= John Warham =

Australian ornithologist and photographer

John Warham (11 October 1919 – 12 May 2010) was an Australian and New Zealand photographer and ornithologist notable for his research on seabirds, especially petrels.

Warham was born in Halifax, Yorkshire, in England, and educated at King Edward VI Grammar School at Retford, Nottinghamshire. From 1940 he served in the British Army during the Second World War in Europe, being demobilised in 1946. He moved to Australia from England in 1953. Following much photography and study of Australian birds, and the publication of illustrated papers on their biology in the Emu, he returned to England to take a BSc (Hons) in 1965 and in 1968 a master's degree at the University of Durham.

Warham then moved to Christchurch, New Zealand where he was a reader in zoology at the University of Canterbury until 1987. He completed a PhD thesis at the University of Canterbury on the breeding biology and behaviour of Eudyptes penguins in 1973. He led several biological expeditions to the New Zealand subantarctic islands. He received a Doctor of Science degree from Durham in 1985.

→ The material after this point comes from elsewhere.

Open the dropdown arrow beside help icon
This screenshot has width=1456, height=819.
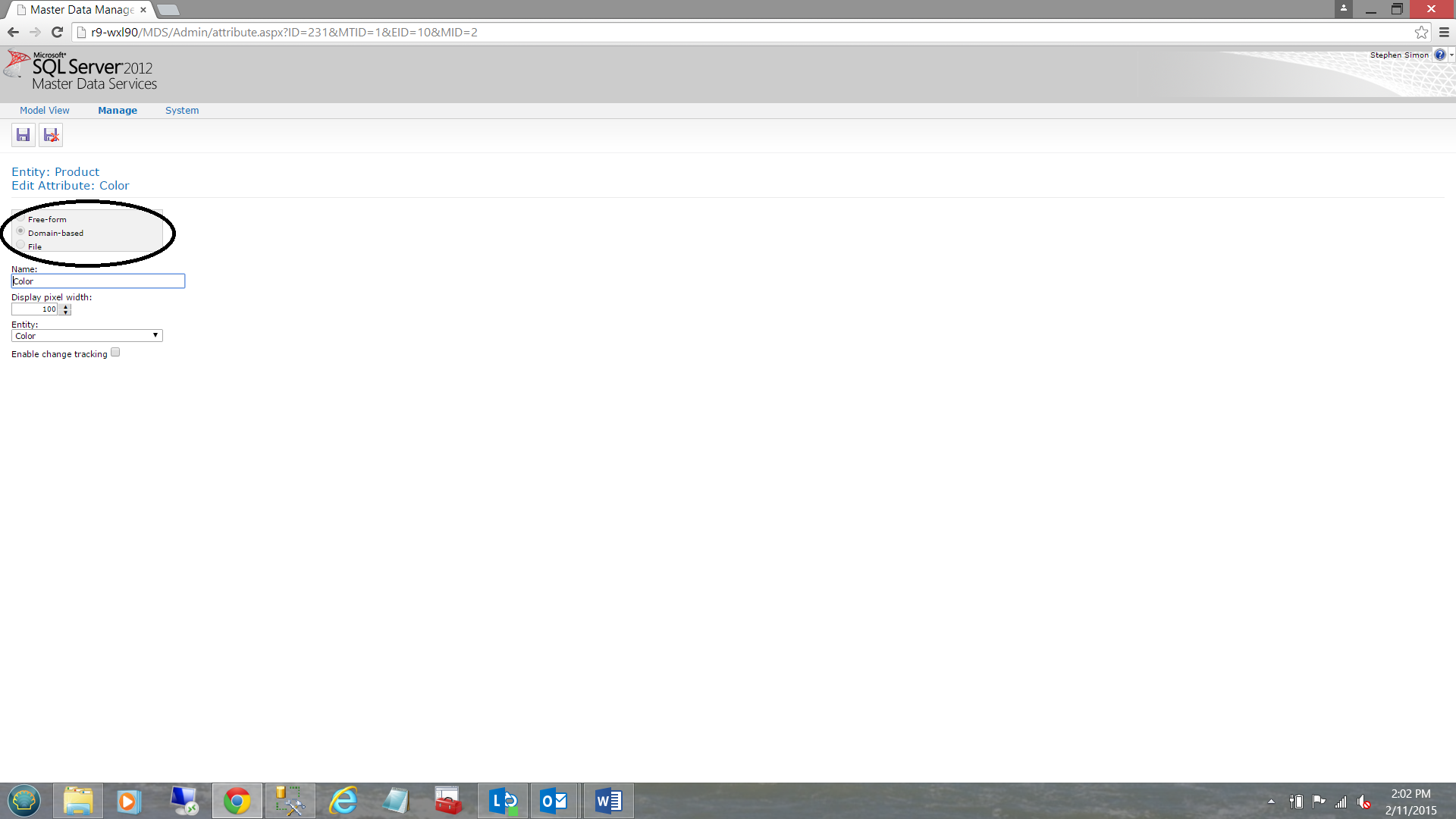pyautogui.click(x=1451, y=55)
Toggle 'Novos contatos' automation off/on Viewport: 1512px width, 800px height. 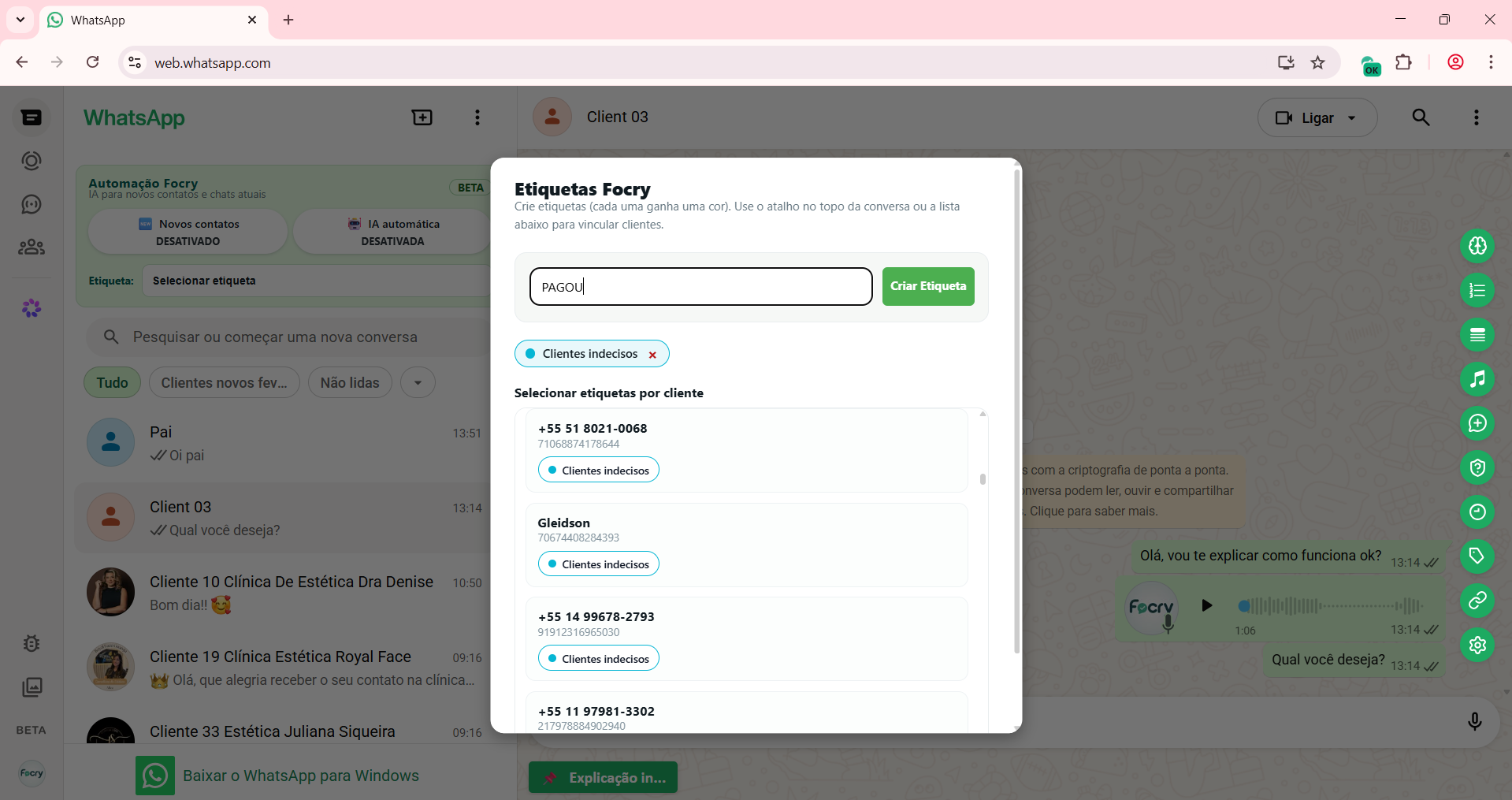pos(187,231)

He joined the Royal Australasian Ornithologists Union (RAOU) in 1963 and was elected a Fellow of the RAOU in 1992. Also in 1992, he was awarded the RAOU's D.L. Serventy Medal, which recognises excellence in published work on birds in the Australasian region. In 1998 he was elected a Fellow of the Ornithological Society of New Zealand. In the 2001 Queen's Birthday Honours, he was appointed a Member of the New Zealand Order of Merit, for services to ornithology.

==Bibliography==
As well as numerous published scientific papers, books he has authored or coauthored include:
- 1951 - Bird-Watcher's Delight. Country Life: London.
- 1956 - The Technique of Bird Photography. Focal Press: London. (With further editions in 1966, 1976 and 1983).
- 1966 - The Technique of Wildlife Cinematography. Focal Press: London.
- 1971 - The Handbook of Australian Sea-birds. Reed: Sydney. (With Dominic and Vincent Serventy).
- 1990 - The Petrels. Their Ecology and Breeding Systems. Academic Press: London.
- 1996 - The Behaviour, Population Biology and Physiology of the Petrels. Academic Press: London.